Viktor's success in industrial design is primarily based on his great artistic and mechanical skill, but it also was pushed forward by his wonderful ability to work with people and explain his ideas. -- Curator Henry Adams

It is estimated that every adult alive in the United States today has handled objects designed by Viktor Schreckengost or one of his students.

This is The Cleveland Museum of Art's exclusive, first full-scale overview of Viktor Schreckengost's career, spanning more than 85 years, as an artist and pioneer industrial designer. Curator Henry Adams has chosen more than 150 works for this exhibition.

Viktor Schreckengost was skilled in working with all types of materials. Come see and enjoy figures, animals, and abstract subjects in a variety of materials from clay and plaster casts to carved vessel forms and hand-painted ceramics. Explore Schreckengost's career in industrial design through drawings, photographs, and objects such as dinnerware, bicycles, and pedal cars. Visitors will be surprised and delighted by the number of objects familiar to those growing up in the second half of the twentieth century.

Viktor Schreckengost and 20th-Century Design is organized by the Cleveland Museum of Art. The exhibition is made possible by Hahn Loeser & Parks, LLP and the John P. Murphy Foundation, with additional support from the Richard Florsheim Art Fund, Northern Trust Company, Nottingham-Spirk Design Associates, Betty and Joe Oros, Mr. And Mrs. Viktor Schreckengost, and a grant from the National Endowment for the Arts. Promotional support for the exhibition is provided by Avenues Magazine and Majic Oldies 105.7.

Highlights of the exhibition include:

The Jazz Bowl (about 1931) designed for Eleanor Roosevelt.


American Limoges Manhattan Shape Dinnerware (1935), the first modern mass-produced American dinnerware.

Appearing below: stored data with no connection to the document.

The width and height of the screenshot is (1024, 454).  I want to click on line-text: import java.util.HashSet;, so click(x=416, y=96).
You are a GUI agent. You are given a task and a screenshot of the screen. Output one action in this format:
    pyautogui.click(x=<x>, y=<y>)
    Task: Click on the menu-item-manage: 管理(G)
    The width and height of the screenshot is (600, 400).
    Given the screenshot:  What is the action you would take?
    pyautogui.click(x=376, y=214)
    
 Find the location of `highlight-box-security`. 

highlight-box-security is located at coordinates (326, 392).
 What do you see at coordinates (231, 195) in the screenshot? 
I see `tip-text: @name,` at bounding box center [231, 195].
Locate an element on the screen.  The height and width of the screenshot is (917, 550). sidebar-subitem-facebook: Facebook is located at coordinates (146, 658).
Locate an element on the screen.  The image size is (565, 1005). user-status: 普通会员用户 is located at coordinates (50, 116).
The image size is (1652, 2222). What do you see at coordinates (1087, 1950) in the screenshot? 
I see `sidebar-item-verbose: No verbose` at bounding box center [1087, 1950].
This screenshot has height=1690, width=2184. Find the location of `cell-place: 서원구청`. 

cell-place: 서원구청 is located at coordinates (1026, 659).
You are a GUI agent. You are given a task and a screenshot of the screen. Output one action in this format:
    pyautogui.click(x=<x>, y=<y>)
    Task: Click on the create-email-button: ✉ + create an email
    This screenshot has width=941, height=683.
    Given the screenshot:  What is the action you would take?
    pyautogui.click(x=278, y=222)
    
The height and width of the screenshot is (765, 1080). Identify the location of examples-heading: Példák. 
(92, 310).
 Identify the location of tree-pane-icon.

Pursuit Plane (1941). This child's pedal car had a propeller that turned as it moved forward. Schreckengost carried out extensive measurements and ergonomic studies to make sure the plane fit the proportions of a child.


Sears Spaceliner Bicycle , first issued 1965. The first bicycle with a "supersonic look." The design for this bicycle included many technological innovations, including a frame welded at one moment in a hydrogen reduction chamber and a thinner tire that set a new standard for the American bicycle industry.